*ACTIVITY*.
Your answer should consist of the lines in the following data that contain "each".

*INFORMATION PROVIDED*.
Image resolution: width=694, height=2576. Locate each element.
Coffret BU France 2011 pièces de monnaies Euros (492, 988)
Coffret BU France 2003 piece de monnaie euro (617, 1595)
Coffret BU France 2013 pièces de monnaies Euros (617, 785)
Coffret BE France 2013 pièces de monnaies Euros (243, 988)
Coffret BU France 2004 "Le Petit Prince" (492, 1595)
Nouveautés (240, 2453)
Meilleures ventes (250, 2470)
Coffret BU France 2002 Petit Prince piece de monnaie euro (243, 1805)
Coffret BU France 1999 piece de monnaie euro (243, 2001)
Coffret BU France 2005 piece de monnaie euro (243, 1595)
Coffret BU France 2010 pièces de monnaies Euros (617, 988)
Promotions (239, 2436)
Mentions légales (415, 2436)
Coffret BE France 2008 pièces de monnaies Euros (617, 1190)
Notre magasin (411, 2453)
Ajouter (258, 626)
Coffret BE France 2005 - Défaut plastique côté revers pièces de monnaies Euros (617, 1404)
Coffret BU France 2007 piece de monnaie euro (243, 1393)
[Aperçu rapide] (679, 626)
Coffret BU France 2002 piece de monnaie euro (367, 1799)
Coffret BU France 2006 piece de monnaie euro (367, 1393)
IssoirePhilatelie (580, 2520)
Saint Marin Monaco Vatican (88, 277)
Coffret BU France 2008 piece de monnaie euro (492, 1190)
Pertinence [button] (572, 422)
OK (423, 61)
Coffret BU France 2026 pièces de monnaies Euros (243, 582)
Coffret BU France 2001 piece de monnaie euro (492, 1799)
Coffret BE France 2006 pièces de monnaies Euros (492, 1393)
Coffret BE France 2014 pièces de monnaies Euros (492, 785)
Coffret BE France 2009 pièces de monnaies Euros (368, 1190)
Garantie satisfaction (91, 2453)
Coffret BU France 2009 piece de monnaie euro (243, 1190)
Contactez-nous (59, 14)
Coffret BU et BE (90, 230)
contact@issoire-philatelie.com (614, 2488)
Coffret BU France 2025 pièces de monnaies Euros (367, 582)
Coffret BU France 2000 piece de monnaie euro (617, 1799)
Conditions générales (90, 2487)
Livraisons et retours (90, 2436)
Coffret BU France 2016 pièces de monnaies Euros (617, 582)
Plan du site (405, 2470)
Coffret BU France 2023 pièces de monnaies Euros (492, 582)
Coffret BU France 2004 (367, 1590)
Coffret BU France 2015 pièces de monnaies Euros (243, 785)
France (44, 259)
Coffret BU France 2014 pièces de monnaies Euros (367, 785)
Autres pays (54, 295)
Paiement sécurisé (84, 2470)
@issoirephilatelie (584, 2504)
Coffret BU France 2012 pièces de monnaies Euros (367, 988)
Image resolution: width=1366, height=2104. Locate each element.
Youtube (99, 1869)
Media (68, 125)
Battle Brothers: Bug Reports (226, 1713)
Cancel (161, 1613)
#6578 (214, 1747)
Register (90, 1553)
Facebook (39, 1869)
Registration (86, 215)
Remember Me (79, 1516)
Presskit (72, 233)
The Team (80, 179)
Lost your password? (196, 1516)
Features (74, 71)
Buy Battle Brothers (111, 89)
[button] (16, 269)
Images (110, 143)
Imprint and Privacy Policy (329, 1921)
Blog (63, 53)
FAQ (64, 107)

*ANSWER BOX*.
Image resolution: width=694, height=2576. Locate each element.
Image resolution: width=1366, height=2104. Locate each element.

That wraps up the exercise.